Alors que les groupes armés gagnent du terrain en Afrique de l’Ouest, le Bénin et le Nigéria renforcent leur collaboration sécuritaire. Une délégation militaire nigériane, menée par le général Christopher Gwabin Musa, s’est rendue à Cotonou pour des échanges stratégiques avec son homologue béninois, Gildas Agonkan. Cette rencontre, marquée par une urgence partagée, vise à consolider une réponse coordonnée contre les menaces terroristes qui pèsent sur la sous-région.
Une visite sous le signe de l’urgence et de la solidarité
La délégation nigériane, reçue en grande pompe à Cotonou, a débuté sa visite par un hommage aux troupes déployées pour les célébrations du 66ᵉ anniversaire de l’Indépendance du Bénin. Cette étape symbolique, survenue à la caserne militaire de Togbin, a rappelé les liens historiques et géopolitiques unissant les deux nations.
Au ministère de la Défense, les discussions ont rapidement porté sur des mesures concrètes pour renforcer la lutte antiterroriste. L’objectif ? Transformer une alliance diplomatique en une force opérationnelle capable de contrer les avancées des groupes djihadistes vers le golfe de Guinée.
Le terrorisme, une menace transfrontalière sans limites
Les récents développements au Sahel et en Afrique de l’Ouest illustrent une escalade inquiétante.

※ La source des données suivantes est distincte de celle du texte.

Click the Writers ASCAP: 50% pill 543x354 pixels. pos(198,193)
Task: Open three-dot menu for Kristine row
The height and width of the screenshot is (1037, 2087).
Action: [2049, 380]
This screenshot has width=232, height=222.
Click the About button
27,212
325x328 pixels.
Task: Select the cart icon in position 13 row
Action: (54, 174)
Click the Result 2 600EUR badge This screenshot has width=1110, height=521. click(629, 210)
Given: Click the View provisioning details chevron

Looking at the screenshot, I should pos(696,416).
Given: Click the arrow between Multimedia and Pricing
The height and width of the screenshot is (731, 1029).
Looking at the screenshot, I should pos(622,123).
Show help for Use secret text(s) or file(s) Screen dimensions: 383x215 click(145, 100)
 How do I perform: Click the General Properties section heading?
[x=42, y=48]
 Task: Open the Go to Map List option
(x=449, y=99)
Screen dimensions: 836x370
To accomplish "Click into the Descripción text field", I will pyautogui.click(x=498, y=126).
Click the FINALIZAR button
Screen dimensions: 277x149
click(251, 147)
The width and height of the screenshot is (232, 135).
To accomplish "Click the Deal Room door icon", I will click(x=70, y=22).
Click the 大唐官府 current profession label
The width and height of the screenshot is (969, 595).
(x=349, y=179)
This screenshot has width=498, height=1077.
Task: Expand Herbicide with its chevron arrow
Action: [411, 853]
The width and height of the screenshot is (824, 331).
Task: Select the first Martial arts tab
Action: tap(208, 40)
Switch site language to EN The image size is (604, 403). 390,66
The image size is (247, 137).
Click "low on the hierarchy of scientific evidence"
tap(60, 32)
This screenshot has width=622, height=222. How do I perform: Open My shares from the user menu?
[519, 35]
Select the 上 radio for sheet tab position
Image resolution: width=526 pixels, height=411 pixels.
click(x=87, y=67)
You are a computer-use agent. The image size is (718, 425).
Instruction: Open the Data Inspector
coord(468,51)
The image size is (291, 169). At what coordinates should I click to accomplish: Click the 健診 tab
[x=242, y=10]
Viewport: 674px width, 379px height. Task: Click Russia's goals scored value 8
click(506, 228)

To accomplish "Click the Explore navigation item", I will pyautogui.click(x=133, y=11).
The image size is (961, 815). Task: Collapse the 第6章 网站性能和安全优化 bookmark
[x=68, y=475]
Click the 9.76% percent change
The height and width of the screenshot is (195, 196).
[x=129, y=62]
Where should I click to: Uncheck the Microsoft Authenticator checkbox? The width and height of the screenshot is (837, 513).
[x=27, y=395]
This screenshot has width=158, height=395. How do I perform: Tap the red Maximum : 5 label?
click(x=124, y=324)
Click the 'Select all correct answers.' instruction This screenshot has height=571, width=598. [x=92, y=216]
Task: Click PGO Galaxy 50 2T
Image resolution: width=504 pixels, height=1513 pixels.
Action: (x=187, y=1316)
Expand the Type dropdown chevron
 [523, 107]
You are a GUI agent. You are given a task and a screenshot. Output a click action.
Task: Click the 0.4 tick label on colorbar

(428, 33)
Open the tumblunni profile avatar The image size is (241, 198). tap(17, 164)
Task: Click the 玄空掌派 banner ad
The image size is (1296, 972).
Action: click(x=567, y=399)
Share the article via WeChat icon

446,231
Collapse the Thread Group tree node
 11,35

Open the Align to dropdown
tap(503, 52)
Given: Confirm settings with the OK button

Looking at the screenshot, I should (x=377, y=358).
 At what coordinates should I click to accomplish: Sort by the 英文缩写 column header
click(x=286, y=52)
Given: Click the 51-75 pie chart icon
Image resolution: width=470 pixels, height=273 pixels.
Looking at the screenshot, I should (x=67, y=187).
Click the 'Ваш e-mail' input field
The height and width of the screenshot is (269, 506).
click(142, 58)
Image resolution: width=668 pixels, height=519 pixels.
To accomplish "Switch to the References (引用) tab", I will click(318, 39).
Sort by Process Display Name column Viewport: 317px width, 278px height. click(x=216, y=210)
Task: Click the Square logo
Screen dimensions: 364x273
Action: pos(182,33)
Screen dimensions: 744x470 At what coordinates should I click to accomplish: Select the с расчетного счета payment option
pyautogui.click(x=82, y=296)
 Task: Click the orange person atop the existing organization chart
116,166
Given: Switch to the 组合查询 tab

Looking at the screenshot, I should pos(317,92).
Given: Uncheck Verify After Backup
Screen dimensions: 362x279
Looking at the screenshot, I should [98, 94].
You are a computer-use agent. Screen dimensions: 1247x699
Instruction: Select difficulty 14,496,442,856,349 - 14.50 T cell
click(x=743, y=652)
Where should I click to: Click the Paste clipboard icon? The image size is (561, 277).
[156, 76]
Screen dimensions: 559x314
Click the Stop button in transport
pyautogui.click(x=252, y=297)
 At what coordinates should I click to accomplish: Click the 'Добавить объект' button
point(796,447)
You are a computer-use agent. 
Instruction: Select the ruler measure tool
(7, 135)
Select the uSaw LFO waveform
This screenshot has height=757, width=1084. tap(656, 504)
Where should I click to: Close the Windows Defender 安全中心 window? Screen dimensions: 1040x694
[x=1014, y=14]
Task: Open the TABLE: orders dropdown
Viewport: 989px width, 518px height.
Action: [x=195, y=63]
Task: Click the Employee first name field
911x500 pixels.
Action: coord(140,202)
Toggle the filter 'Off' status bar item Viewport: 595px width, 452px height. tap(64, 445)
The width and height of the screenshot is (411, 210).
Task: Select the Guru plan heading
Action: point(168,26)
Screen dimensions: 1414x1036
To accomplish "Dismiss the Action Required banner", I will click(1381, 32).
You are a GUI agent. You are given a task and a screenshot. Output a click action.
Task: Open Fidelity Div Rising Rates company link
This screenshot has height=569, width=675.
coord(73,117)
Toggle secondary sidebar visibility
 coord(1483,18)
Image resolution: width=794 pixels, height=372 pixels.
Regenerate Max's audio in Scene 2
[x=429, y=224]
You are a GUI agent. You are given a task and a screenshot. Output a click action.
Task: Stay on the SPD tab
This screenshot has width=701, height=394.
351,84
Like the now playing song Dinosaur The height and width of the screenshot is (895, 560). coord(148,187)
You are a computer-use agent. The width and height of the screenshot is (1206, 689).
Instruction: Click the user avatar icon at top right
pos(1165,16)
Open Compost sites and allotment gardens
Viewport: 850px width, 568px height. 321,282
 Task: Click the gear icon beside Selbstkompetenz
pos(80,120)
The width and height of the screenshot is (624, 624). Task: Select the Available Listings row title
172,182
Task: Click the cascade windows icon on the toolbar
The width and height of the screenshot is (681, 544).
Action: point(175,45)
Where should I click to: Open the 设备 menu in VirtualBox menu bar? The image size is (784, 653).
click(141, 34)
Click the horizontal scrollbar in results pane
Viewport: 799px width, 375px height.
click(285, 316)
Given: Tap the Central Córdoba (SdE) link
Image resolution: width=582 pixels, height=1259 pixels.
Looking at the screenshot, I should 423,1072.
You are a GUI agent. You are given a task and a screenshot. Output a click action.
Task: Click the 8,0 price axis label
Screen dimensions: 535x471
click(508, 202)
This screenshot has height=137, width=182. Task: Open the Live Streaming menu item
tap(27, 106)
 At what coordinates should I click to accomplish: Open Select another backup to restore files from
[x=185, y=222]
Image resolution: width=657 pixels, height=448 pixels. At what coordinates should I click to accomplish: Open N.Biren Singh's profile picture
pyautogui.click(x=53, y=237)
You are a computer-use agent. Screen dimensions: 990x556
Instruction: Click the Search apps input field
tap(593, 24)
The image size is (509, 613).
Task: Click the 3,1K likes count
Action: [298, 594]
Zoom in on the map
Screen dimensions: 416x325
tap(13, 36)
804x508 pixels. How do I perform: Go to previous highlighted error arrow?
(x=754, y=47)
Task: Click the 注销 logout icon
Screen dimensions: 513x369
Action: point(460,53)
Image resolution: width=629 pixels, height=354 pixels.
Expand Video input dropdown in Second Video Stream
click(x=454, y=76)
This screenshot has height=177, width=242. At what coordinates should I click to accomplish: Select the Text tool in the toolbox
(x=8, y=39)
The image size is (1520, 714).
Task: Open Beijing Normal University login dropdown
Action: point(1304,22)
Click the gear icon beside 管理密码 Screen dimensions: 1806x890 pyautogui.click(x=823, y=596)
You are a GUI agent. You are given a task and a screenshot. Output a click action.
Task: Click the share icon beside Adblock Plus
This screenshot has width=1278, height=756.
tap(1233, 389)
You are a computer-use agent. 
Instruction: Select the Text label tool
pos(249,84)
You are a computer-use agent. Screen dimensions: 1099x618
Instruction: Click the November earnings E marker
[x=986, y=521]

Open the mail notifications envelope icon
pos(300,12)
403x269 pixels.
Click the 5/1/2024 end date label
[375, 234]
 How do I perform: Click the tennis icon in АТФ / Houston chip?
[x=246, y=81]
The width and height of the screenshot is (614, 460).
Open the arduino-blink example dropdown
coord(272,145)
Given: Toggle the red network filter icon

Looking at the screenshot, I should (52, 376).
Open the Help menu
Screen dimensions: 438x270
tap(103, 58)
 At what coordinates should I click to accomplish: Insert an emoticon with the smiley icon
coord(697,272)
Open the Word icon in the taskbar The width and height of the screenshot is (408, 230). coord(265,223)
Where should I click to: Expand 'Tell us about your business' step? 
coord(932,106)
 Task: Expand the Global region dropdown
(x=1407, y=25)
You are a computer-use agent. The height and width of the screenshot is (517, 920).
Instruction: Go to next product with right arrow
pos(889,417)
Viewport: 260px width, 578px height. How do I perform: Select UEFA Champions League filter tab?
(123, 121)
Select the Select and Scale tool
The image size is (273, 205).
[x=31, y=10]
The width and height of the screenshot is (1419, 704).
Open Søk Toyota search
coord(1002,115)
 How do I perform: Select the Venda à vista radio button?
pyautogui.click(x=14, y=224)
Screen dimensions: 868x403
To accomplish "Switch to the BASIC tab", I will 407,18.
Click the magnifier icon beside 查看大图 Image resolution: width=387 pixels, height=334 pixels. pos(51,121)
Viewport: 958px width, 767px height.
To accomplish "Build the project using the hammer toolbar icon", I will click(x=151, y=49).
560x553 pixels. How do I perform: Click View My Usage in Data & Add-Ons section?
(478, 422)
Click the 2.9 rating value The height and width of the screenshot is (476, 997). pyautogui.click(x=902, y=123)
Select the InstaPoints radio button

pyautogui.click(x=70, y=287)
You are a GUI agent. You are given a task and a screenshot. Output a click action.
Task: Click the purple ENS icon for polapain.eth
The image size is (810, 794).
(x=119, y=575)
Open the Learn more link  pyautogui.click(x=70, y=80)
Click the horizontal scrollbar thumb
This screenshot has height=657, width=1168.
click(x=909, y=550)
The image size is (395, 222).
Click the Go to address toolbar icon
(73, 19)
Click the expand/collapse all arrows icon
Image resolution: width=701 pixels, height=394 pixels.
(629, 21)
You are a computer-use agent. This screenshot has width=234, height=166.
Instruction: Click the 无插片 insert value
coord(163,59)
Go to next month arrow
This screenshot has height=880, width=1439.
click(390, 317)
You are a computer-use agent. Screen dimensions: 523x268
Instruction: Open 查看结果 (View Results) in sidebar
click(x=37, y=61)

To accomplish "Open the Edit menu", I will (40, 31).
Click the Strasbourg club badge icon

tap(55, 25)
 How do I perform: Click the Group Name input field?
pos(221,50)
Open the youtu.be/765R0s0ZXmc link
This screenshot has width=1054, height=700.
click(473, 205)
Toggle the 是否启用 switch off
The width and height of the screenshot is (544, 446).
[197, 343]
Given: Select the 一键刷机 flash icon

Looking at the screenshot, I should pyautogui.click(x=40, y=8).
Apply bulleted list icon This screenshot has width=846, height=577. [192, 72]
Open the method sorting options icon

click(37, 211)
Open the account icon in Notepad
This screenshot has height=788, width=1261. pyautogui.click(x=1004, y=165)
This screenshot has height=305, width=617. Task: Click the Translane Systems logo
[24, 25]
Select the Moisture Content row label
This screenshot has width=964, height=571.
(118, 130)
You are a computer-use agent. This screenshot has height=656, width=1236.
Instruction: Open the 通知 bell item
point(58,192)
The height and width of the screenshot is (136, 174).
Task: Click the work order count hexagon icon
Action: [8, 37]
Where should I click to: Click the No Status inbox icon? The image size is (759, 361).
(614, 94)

Les factions affiliées à Al-Qaïda ou à l’État islamique étendent leur influence vers les États côtiers, tandis que le Nord du Bénin, frontalier du Burkina Faso et du Niger, subit une pression accrue. Le Nigéria, de son côté, reste confronté à des défis majeurs avec Boko Haram, l’ISWAP et le banditisme armé.
Face à cette situation, les deux ministres ont souligné l’impuissance des stratégies isolées. Comme l’a souligné le général Musa, « les frontières poreuses constituent la principale faille exploitée par les groupes terroristes ». Une réponse efficace passe par une coordination régionale renforcée, impliquant tous les acteurs du Sahel et du golfe de Guinée, malgré les tensions politiques persistantes.
Des stratégies mutualisées pour une sécurité collective
Le ministre béninois de la Défense, Gildas Agonkan, a salué cette initiative comme un pas décisif vers une alliance indéfectible. « Nos stratégies doivent s’unir pour que, ensemble, nous puissions éradiquer cette menace qui entrave le développement de nos pays », a-t-il déclaré.
Cette coopération militaire repose sur plusieurs piliers : l’échange de renseignements, des patrouilles conjointes aux frontières, et une interopérabilité accrue des forces. L’idée ? Maintenir une pression constante sur les groupes armés pour les empêcher de se déplacer librement d’un pays à l’autre. Cette approche prouve que les solutions aux crises africaines doivent émerger du continent, en s’appuyant sur l’expertise locale.
L’engagement citoyen, clé de voûte de la lutte antiterroriste
Au-delà des aspects militaires, la rencontre a mis en lumière l’importance cruciale des populations dans cette guerre asymétrique. Le terrorisme prospère souvent dans l’isolement et l’insécurité économique des zones rurales. Le général Musa a appelé les citoyens béninois et nigérians à jouer un rôle actif en signalant tout comportement suspect aux forces de sécurité.
Sans cette collaboration, les renseignements stratégiques peinent à circuler, et les groupes armés trouvent un terrain fertile pour leur infiltration idéologique. La sensibilisation des communautés locales devient ainsi un rempart essentiel contre la radicalisation et les attaques.
Un modèle pour la stabilité régionale
Cette intensification de la coopération entre le Bénin et le Nigéria dépasse le cadre bilatéral. Elle envoie un message fort aux réseaux criminels et renforce la stabilité de toute l’Afrique de l’Ouest. En sécurisant leurs frontières communes et en fluidifiant leur collaboration, Cotonou et Abuja posent les bases d’une paix durable.
Le développement économique et le bien-être des populations sont indissociables de la stabilité territoriale. En réaffirmant leur engagement début août, les deux pays ont montré leur détermination à endiguer l’extrémisme violent. La feuille de route est claire : passer des mots aux actes pour offrir un avenir serein aux générations futures.